ANNAPOLIS – Single, disabled adult Marylanders will get $53 more each month thanks to Gov. Parris N. Glendening’s budget proposal announced Tuesday, but advocates for the disabled are saying thanks, but that’s hardly enough.
The 40 percent grant increase for the Transitional Emergency Medical and Housing Assistance program is part of the governor’s Marylanders in Need initiative.
“We want to give them a helping hand. Advocates have requested the funding and there is a great need for it,” said Raquel Guillory, a spokeswoman for the governor.
But many advocates for the disabled still remember the governor’s attempt to eliminate the cash assistance program five years ago, and the grant is the first `substantial’ increase for this population in 11 years, they said.
“In past years, the governor hasn’t been very understanding of sick, needy adults,” said Kevin Lindamood, community relations coordinator for Health Care for the Homeless.
After eliminating the cash assistance program for single, disabled individuals that existed in 1995, the governor only reinstated the program after intense public pressure, Lindamood said.
“About 15 activists took over the governor’s office and refused to leave. Four were arrested,” Lindamood recalled of the backlash.
Since then, the governor has increased the grant for single, disabled individuals, but, as Laura Howell, public policy director for the Center for Poverty Solutions says, his increases have been in “very small increments.”
Many advocates for the disabled say a single, disabled person should be treated as a one-person family under the Temporary Cash Assistance program. By their calculations, such a family would receive $284 per month.
In fact, organizations including Health Care for the Homeless and the Center for Poverty Solutions formed the ACCESS Coalition to advocate specifically for single, disabled individuals, whom they say legislators often overlook.

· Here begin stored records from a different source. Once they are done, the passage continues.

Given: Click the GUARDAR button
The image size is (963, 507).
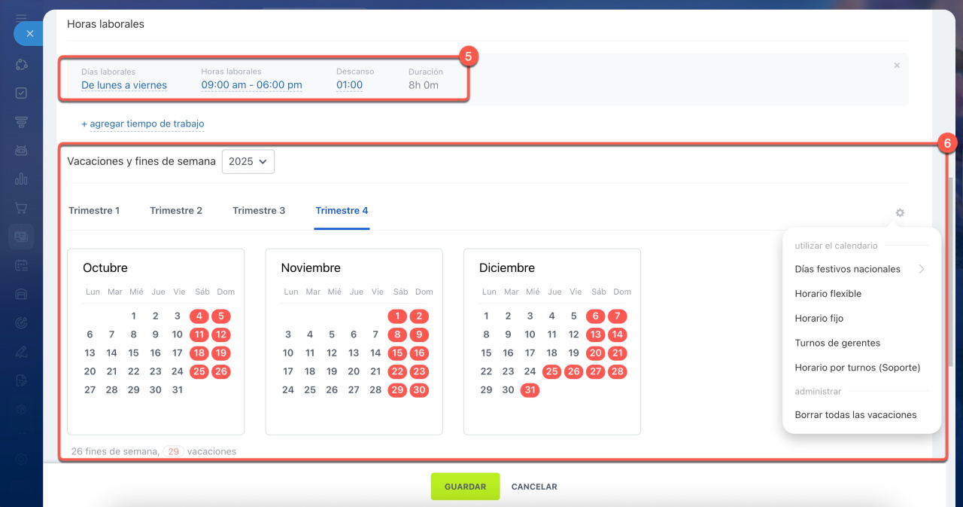Looking at the screenshot, I should pos(465,487).
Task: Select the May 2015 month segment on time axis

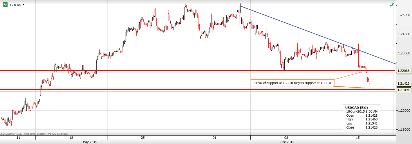Action: pyautogui.click(x=90, y=142)
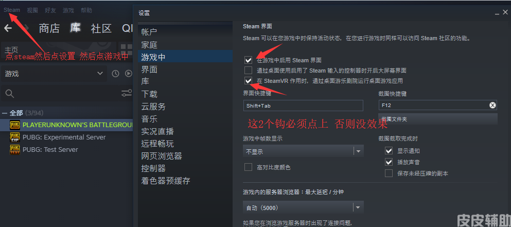The height and width of the screenshot is (227, 511).
Task: Select the PUBG: Test Server game icon
Action: [x=14, y=150]
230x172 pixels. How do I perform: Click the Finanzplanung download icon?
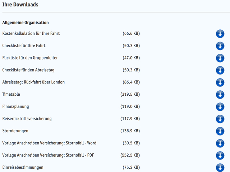coord(220,107)
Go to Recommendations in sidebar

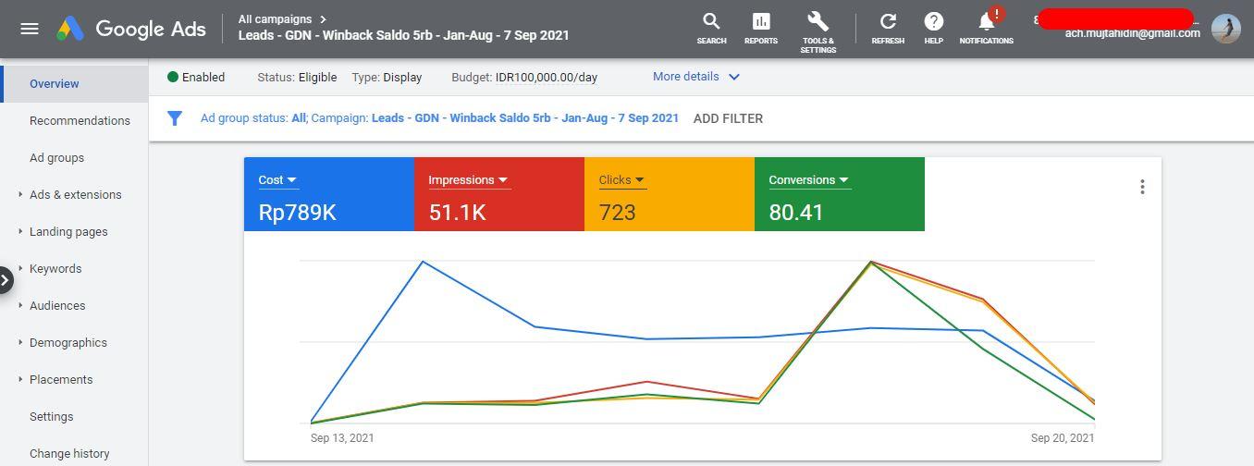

Their monthly stipend is $132, or about $4.40 a day. If approved by legislators, the new grant would be $185 per month, about $100 less than the advocates’ goal. The stipend goes to more than 11,500 recipients statewide, most of whom reside in Baltimore.
“Is $185 enough?” Lindamood asked. “Certainly not. Just the cost of a one- bedroom apartment is much more than that.”
Still, advocates for the disabled must focus on urging supportive legislators to keep the $53 increase in the budget.
Legislators, including Sen. Thomas M. Middleton, D-Charles, seem to be optimistic.
“I’m going to be very supportive of it,” Middleton said. “The state is still enjoying good economic times and the less fortunate need a little care too.”